Porque la base anecdótica elegida por el dramaturgo para desdoblar su mirada sobre la mujer es indudablemente lapidaria: asistimos a la burbuja creada en torno a Catalina (Surya McGregor), madre amputada de sensibilidad para con su hija Nicoleta (Marijo Fernández), niña saturnina a la que la solidaridad de su hermana Natalikova (Isabel Piquer) no alcanza a rescatar del abismo. La sensación de que un cerco de fatalidad se cierne sobre la niña se acentúa con una particularidad del espacio: la ficción santillaniana se desenvuelve casi enteramente en el baño. No porque no pueda acontecer en otras partes de la casa familiar, sino porque el escritor traduce emoción por intimidad, y nada como el confinamiento del baño para tales efectos.
La contundencia de las premisas narrativas se acompaña de otra característica que opera en contraefecto: una idealización edulcolorada de lo femenino, patente en una sensación general de que los elementos dramatúrgicos (trama, diálogos, diégesis en general) están dispuestos para aminorar los efectos del desenlace trágico y acercarnos a la empatía de la niña protagonista a través de la ternura. Es mediante sus ojos que se nos cuenta la historia; de los otros personajes apenas sabemos menos que lo esencial. La madre es distante sólo ejerciendo esa distancia, y sus motivos los desconocemos; cuando en cierto punto le asesta a la pequeña que le parecería mejor que no hubiera nacido, atendemos a un momento de una crueldad tan potente como injustificada dentro de los parámetros psicologistas establecidos por el propio Santillán. Se quiere presentar, sí, una tragedia, pero los efectos que ésta ha de causarnos se encuentran teledirigidos; no es gratuito que la referencia al copo de nieve del título quiera metaforizar sin demasiado rebuscamiento la fragilidad de la mente infantil. Llegamos desde el principio condicionados a la solidaridad, hemos sido llamados a plañir la caída de una heroína cuyo único error es ser pura y joven en un mundo adulto –el adulto considerado como ente desprovisto de goce existencial por el simple hecho de tener más tiempo alejado del vientre materno.
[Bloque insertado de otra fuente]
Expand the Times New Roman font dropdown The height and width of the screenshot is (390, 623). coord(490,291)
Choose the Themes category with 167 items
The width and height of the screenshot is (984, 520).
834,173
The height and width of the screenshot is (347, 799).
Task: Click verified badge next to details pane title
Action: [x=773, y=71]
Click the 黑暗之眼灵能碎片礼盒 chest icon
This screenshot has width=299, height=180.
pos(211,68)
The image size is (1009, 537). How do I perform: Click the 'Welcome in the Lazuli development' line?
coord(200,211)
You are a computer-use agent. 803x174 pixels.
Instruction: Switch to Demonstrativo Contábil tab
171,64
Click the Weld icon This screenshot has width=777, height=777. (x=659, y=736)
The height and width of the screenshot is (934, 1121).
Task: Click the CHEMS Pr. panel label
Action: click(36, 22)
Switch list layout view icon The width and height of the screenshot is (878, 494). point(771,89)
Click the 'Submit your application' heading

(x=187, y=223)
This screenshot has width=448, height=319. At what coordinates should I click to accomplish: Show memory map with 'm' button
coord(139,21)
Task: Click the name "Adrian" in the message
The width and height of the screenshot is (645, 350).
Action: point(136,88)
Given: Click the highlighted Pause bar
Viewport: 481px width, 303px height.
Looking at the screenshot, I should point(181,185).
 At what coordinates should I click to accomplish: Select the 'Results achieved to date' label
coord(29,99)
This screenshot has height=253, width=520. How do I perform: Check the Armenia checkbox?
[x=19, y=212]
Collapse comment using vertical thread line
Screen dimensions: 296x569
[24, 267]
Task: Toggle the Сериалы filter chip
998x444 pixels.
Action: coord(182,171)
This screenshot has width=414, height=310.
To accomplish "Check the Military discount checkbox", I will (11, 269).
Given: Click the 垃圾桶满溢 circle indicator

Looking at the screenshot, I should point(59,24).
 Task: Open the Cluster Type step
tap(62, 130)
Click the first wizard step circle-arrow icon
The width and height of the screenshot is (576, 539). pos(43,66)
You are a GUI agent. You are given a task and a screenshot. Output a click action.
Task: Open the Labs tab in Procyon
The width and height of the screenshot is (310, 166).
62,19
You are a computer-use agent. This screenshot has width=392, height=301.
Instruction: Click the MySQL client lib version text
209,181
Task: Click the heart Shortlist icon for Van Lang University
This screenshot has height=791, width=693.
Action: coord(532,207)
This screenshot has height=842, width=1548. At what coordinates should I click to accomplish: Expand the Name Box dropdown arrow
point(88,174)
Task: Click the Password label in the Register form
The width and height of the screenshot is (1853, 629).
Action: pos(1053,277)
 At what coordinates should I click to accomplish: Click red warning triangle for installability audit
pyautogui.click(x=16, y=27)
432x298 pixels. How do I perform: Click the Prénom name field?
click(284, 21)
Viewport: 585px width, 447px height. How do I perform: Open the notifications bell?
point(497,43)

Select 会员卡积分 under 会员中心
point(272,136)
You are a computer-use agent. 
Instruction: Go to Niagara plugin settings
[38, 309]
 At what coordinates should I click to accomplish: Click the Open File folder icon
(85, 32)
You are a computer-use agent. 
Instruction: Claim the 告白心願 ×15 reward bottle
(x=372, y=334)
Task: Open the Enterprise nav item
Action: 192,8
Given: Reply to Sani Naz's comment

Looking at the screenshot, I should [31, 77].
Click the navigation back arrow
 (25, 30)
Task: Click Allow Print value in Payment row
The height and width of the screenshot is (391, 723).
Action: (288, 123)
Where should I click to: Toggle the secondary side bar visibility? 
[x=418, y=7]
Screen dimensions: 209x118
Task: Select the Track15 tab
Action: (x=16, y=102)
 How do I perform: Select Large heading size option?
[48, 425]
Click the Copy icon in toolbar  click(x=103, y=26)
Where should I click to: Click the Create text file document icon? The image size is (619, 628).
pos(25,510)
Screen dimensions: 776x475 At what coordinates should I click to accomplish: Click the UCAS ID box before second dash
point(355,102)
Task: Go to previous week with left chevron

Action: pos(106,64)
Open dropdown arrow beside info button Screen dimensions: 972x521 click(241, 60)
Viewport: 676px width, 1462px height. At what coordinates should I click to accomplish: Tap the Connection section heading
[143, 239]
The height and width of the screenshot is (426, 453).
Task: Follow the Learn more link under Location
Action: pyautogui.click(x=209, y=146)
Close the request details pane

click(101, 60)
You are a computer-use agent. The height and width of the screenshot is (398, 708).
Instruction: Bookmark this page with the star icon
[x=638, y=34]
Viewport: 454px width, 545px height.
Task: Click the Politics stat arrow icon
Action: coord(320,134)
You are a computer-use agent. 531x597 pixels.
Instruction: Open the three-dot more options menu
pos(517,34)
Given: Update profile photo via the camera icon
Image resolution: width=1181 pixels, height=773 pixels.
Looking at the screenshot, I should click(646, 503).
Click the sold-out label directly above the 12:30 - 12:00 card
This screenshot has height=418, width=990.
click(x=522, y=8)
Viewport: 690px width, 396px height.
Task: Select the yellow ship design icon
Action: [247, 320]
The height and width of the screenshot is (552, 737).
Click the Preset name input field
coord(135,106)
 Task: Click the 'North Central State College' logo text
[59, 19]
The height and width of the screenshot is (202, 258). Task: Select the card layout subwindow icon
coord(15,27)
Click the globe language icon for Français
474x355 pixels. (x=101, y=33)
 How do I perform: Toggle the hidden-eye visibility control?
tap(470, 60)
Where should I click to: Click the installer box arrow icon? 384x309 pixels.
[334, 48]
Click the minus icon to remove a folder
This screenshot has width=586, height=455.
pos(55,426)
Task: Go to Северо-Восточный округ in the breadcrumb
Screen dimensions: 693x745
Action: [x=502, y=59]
Y por eso mismo no nos sumergimos en el abismo: lo atisbamos a través del filtro coloreado del sentimentalismo.
Fotos: Andrea López |
Richard Viqueira y José Alberto Gallardo codirigen la puesta en escena de la obra de Santillán en el Teatro Santa Catarina de la unam . El diseño binario del montaje apunta a un distanciamiento probable de los hechos emotivos de la obra en abono directo de una frialdad maquinal; así en el diseño espacial y el vestuario de Mónica Raya, proclive a la sistematización repetitiva: blanco con variaciones sutiles para las tres actrices, pelucas platinadas idénticas, disposición esparcida de jarras y tubos con agua intervenidos alternadamente por lo que parece ser leche. Debemos decir que la mayor virtud del binomio es lo que consiguen de su elenco: la niña Fernández acaso batalle más por rebasar esa empatía condicionada ya referida con la que se ha trazado su personaje. Piquer y McGregor evaden con éxito la chabacanería franca, aunque no puedan habitar esa distancia pretendida por los dos directores. Un pasaje es elocuente: la “nevada”, fabricada con papelitos blancos, con la que Nicoleta experimenta su último contacto con el exterior. Nada menos frío, pocas cosas menos cursis. Allí una certeza: el artificio emocional ha triunfado sobre la búsqueda probable de alguna forma (aunque fuera ligera) del pathos.